*YOUR OBJECTIVE*: List each line below that contains the string "footer". Treat the match as case-sensitive.

Collected data entries
>>>

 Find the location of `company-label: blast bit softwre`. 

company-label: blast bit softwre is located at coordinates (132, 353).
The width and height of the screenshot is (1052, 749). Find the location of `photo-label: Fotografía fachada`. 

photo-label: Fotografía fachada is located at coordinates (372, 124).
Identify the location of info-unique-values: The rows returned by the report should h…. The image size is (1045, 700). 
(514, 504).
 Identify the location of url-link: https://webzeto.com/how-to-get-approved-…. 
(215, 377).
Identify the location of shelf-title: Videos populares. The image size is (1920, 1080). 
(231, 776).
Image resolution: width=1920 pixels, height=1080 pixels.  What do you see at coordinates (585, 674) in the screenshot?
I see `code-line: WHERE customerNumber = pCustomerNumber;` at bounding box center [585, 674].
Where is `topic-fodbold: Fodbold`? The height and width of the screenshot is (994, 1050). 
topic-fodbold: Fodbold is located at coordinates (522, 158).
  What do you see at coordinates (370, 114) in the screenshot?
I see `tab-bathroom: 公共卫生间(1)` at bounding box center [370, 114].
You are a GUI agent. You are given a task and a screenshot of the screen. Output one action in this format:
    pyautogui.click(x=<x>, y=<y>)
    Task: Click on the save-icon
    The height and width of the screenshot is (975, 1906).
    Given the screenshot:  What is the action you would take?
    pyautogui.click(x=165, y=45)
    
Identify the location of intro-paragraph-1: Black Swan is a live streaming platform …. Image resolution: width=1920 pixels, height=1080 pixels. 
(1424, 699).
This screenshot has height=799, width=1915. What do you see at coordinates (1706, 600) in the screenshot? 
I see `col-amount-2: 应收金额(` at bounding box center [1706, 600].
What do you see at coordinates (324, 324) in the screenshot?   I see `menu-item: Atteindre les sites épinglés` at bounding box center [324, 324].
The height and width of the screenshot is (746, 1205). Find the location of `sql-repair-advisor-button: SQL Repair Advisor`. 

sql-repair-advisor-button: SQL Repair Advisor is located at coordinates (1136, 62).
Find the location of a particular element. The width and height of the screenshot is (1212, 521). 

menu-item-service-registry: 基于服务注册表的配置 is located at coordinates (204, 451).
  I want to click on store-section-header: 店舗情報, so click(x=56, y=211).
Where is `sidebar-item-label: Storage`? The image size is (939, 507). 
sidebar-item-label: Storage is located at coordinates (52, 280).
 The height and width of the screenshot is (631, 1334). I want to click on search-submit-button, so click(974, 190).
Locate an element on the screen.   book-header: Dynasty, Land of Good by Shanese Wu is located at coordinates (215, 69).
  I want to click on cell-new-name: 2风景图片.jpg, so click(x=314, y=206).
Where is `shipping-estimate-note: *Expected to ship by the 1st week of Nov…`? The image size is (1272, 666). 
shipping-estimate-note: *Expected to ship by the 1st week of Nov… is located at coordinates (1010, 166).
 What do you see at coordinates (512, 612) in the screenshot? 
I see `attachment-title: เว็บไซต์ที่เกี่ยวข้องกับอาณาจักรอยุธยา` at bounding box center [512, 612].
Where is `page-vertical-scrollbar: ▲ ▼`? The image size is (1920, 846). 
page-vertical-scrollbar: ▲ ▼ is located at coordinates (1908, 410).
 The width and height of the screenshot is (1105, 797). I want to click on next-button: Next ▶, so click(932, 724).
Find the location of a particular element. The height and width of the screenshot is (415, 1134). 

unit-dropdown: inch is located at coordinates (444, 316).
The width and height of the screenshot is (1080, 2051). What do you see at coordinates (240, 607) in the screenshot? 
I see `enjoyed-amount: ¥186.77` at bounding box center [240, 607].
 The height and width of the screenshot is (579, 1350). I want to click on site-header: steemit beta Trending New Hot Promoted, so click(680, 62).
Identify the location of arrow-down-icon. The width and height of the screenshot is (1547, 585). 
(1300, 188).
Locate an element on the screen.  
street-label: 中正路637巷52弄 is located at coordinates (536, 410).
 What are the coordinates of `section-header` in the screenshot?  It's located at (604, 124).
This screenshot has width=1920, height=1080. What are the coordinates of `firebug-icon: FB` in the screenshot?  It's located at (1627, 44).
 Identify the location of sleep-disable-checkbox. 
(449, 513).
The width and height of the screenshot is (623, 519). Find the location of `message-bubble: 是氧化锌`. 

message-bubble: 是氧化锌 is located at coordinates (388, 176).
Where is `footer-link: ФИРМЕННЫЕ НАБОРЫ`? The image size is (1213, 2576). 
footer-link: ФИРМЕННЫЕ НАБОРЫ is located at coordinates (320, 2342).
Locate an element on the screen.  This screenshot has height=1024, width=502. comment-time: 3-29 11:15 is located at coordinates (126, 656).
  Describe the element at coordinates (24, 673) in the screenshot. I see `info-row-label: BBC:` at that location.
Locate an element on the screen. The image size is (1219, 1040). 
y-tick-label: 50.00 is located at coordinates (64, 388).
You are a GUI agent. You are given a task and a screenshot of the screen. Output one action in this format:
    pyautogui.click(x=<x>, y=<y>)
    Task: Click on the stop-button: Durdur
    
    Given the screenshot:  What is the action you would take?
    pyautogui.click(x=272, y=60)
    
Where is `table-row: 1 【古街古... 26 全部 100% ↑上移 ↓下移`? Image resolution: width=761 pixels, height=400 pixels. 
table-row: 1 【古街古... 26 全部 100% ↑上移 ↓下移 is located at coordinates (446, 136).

<<<

*RESULT BELOW*:
Where is `footer-link: ФИРМЕННЫЕ НАБОРЫ`? The image size is (1213, 2576). 
footer-link: ФИРМЕННЫЕ НАБОРЫ is located at coordinates (320, 2342).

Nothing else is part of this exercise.